Abstract

Our purpose was to identify the kinetics of erythrocyte (RBC) reversible aggregation (Agg) during stop flow (SF) experiments as a function of temperature and O2 for RBC from healthy subjects self-identified as Black (B, n=8), Hispanic (H, 4) or Caucasian (C, 4) (48+/- 9 y). Whole blood (EDTA, BioIVT, Westbury, NY), vendor verified to be viral free, and used within 1 week of donation, was centrifuged and the platelet poor plasma (PPP) was recovered. All RBCs were resuspended in autologous PPP, and incubated at specified temperatures (37, 41, 45, 49 C) and O2 (0, 5, 10%, saturating). Flow was initiated in a microchannel system at 0.1-0.2 Re, then stopped while recording the entire microchannel width. The greyscale range of the images showed a significant Fahraeus effect with flow (cell free layer at wall).
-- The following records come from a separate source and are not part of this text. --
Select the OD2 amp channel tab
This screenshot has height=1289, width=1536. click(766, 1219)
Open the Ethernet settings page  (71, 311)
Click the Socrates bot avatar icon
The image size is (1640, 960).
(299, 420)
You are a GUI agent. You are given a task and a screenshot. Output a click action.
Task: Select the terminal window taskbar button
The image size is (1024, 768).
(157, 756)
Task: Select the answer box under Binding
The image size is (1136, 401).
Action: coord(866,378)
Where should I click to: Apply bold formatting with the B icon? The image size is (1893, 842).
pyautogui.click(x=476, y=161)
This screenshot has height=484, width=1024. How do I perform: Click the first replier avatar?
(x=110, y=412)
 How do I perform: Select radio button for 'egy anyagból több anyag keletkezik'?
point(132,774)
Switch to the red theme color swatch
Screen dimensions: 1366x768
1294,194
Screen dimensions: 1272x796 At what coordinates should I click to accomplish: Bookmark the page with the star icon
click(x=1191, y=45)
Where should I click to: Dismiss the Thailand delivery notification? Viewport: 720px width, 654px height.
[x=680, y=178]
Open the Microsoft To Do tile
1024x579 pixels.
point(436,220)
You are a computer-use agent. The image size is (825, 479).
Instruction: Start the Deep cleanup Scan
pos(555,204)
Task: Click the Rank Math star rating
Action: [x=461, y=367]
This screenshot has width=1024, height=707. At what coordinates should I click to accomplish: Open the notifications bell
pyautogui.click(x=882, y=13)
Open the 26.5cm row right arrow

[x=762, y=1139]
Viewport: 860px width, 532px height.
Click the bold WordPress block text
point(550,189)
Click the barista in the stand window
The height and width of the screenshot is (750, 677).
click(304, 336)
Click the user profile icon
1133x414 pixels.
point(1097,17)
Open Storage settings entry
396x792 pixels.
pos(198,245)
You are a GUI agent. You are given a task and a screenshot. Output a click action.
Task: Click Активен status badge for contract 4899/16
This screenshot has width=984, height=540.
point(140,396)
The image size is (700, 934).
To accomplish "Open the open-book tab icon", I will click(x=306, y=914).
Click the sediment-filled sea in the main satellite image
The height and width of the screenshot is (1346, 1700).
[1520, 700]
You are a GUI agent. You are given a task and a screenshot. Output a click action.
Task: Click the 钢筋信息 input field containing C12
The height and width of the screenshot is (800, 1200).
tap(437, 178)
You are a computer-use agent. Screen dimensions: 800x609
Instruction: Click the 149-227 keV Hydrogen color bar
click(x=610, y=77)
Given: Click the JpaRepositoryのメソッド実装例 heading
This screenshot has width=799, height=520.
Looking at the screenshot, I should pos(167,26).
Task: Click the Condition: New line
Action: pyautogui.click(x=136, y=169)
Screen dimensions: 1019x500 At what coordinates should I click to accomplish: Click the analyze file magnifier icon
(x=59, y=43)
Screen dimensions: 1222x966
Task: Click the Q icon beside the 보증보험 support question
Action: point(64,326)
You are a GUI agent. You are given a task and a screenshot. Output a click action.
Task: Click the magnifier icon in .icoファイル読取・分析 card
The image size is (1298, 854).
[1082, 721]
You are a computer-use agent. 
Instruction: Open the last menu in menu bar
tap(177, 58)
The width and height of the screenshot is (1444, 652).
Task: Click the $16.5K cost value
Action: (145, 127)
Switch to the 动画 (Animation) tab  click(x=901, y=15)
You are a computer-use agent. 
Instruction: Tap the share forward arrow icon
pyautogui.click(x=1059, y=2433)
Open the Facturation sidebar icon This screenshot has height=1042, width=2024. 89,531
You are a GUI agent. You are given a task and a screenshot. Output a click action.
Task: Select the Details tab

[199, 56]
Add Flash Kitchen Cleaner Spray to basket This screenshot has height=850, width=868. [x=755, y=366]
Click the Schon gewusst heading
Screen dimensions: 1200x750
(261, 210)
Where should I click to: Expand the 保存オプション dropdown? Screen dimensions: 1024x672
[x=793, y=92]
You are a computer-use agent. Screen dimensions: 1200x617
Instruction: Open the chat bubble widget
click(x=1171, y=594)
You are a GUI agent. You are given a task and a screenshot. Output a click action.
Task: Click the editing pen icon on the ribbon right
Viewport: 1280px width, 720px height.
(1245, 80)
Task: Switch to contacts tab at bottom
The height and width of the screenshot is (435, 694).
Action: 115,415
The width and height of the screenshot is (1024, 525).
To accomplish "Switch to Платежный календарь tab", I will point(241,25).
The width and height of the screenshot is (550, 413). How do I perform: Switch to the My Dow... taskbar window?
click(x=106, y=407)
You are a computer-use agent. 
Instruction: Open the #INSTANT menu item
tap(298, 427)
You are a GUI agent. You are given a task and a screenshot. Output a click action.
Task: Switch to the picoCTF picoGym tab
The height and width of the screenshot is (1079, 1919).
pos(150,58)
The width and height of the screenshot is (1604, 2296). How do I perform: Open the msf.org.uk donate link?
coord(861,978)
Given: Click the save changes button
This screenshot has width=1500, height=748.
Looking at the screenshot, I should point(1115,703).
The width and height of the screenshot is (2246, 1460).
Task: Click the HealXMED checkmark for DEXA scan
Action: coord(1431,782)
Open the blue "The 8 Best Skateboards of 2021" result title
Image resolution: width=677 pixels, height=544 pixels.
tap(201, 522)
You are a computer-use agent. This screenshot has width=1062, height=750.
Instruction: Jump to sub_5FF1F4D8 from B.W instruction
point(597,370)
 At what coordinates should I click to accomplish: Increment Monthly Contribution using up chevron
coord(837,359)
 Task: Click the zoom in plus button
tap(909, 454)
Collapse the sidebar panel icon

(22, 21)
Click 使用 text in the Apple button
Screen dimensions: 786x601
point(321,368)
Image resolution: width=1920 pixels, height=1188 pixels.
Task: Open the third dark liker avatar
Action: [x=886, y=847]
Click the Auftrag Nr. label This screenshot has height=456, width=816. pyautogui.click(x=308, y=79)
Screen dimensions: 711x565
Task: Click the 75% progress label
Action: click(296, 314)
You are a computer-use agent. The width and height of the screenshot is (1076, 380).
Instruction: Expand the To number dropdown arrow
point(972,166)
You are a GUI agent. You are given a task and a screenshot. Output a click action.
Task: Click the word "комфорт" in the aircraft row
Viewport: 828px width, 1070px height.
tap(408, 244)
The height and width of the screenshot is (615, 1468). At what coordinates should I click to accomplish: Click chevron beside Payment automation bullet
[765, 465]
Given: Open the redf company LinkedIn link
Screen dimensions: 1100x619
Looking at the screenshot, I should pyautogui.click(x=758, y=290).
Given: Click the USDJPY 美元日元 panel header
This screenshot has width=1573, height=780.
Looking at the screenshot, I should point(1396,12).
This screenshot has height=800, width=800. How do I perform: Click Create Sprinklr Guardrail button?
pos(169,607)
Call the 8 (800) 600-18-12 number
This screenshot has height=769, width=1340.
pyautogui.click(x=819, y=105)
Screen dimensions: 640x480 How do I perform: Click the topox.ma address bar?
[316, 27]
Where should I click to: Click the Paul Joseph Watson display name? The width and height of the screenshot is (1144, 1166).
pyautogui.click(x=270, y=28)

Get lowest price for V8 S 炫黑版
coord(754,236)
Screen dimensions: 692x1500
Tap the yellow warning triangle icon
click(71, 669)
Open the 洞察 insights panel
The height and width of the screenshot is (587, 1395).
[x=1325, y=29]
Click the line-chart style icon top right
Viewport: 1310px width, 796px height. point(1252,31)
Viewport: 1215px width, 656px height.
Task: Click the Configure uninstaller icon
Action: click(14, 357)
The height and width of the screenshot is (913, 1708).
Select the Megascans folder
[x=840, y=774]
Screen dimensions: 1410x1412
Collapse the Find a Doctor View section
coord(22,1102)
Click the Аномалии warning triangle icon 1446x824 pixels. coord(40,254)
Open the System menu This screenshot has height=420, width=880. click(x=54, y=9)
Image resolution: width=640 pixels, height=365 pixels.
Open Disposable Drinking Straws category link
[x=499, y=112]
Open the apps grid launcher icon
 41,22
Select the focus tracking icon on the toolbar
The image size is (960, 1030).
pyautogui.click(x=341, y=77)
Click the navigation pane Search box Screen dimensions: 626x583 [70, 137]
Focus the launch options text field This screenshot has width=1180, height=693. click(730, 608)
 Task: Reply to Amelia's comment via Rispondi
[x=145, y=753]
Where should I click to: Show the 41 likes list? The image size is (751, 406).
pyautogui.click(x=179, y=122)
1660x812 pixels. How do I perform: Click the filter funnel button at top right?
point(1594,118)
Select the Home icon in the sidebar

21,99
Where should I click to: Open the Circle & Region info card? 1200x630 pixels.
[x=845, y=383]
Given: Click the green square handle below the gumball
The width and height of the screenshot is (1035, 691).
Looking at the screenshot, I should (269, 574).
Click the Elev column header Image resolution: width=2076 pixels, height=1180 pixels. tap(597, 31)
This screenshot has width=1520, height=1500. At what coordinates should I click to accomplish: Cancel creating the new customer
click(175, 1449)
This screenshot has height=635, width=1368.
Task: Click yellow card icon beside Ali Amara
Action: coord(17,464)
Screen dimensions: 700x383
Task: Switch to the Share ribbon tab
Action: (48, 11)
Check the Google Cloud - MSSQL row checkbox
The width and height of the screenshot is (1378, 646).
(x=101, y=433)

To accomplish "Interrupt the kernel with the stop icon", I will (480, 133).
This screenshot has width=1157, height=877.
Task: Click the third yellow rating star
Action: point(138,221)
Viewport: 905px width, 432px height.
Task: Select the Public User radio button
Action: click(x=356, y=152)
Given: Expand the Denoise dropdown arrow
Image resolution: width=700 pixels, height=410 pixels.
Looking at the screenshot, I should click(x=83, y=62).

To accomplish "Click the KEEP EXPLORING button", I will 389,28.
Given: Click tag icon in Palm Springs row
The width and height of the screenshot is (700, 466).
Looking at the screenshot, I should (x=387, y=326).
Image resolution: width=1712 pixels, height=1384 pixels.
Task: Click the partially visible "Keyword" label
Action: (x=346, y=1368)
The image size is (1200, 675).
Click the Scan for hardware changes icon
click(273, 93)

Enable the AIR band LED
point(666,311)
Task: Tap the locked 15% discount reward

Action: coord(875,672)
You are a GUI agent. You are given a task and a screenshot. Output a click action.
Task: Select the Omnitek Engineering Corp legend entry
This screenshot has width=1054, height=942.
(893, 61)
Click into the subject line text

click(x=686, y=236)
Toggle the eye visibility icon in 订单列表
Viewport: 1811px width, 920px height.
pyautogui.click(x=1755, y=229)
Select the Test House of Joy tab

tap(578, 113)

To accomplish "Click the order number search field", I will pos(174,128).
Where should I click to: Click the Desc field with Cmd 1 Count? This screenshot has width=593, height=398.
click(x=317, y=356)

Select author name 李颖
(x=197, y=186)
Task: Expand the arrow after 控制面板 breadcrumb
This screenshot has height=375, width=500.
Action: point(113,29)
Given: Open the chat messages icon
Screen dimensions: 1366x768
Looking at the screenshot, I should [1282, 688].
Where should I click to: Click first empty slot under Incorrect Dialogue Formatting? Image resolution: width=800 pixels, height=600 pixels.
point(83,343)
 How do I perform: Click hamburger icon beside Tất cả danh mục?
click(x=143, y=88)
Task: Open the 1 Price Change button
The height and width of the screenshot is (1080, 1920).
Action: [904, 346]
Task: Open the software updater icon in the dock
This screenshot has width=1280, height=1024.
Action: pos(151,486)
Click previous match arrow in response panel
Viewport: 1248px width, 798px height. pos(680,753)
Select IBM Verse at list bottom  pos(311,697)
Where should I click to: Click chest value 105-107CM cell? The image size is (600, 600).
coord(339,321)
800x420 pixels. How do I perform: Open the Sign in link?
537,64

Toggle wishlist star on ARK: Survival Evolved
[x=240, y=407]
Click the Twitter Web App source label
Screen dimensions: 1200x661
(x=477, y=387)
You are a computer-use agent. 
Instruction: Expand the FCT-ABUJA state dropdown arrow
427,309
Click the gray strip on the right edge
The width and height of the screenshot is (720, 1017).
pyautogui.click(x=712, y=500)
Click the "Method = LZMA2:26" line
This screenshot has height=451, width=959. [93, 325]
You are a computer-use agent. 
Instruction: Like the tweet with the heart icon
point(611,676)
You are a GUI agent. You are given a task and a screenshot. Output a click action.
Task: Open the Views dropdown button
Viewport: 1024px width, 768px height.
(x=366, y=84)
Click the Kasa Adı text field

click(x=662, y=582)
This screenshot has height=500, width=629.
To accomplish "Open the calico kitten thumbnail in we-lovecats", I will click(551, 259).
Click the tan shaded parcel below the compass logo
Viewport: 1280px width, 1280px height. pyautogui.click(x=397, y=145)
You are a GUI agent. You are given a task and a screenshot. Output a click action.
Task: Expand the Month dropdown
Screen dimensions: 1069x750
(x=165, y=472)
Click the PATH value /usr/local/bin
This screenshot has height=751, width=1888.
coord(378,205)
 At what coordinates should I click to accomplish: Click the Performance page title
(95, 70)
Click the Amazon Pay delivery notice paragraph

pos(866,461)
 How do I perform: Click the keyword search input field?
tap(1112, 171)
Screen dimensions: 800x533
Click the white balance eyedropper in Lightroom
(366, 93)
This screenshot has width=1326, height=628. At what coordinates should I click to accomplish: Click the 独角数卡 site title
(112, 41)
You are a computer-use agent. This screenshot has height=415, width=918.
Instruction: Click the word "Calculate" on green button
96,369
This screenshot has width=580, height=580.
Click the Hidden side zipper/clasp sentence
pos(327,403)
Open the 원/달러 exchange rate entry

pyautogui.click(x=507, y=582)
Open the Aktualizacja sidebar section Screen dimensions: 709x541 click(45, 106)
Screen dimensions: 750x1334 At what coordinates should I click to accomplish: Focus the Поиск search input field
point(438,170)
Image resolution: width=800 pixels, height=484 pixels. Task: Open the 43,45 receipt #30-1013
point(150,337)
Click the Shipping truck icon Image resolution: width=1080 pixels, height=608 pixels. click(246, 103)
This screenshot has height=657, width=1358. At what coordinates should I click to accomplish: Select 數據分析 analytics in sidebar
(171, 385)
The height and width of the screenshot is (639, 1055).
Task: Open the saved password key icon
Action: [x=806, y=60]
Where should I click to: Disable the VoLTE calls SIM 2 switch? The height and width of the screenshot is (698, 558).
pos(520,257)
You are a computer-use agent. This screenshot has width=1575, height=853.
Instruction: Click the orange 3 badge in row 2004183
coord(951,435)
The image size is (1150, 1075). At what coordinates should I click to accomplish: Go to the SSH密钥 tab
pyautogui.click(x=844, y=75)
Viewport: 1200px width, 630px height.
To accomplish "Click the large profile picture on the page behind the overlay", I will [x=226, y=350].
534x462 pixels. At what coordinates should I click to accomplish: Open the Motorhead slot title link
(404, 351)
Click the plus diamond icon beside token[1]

With SF, as Agg proceeded, the aggregates accumulated within the centerline of the microchannel, increasing the variability of the greyscale range from white at the microchannel wall to black in the centerline. The change in variability indicated kinetics of Agg that occurred over 3 min of recording. The primary data of greyscale vs time (custom software) was fit to a sigmoid (dose response) curve, where the fitted EC50 was the T1/2 for Agg and with the fitted slope (p) indicated the kinetics of Agg. At 37 C the T1/2 was 93 s in 0% O2, 75 s with venous (5%) or arterial (10%) and was not different by group. As temperature increased, the T1/2 became significantly faster in blood from B or H (to 65 s), but not C. Correlation between temperature and the fitted T1/2 were significant in B (slope, R2; -2.9, 0.92), H (-2.7, 0.97) and C (-1.1, 0.6), but the F-test on the slope was significant for B (p=0.02) and H (0.04) not C (0.6). This coincided with a significantly steeper p for B and H. At venous, arterial or saturating O2, the effect of increasing temperature to decrease the T1/2 was much less pronounced, and not different between groups. This data shows that in only hypoxic conditions, with temperatures of 41 C (105.8 F) or higher, RBC from self-identified B or H subjects aggregates more readily than C. These results pertain to our focus of microvascular compromise in thermal burn injury progression, but also clinical conditions of localized cautery to control bleeding, high fevers or malignant hyperthermia.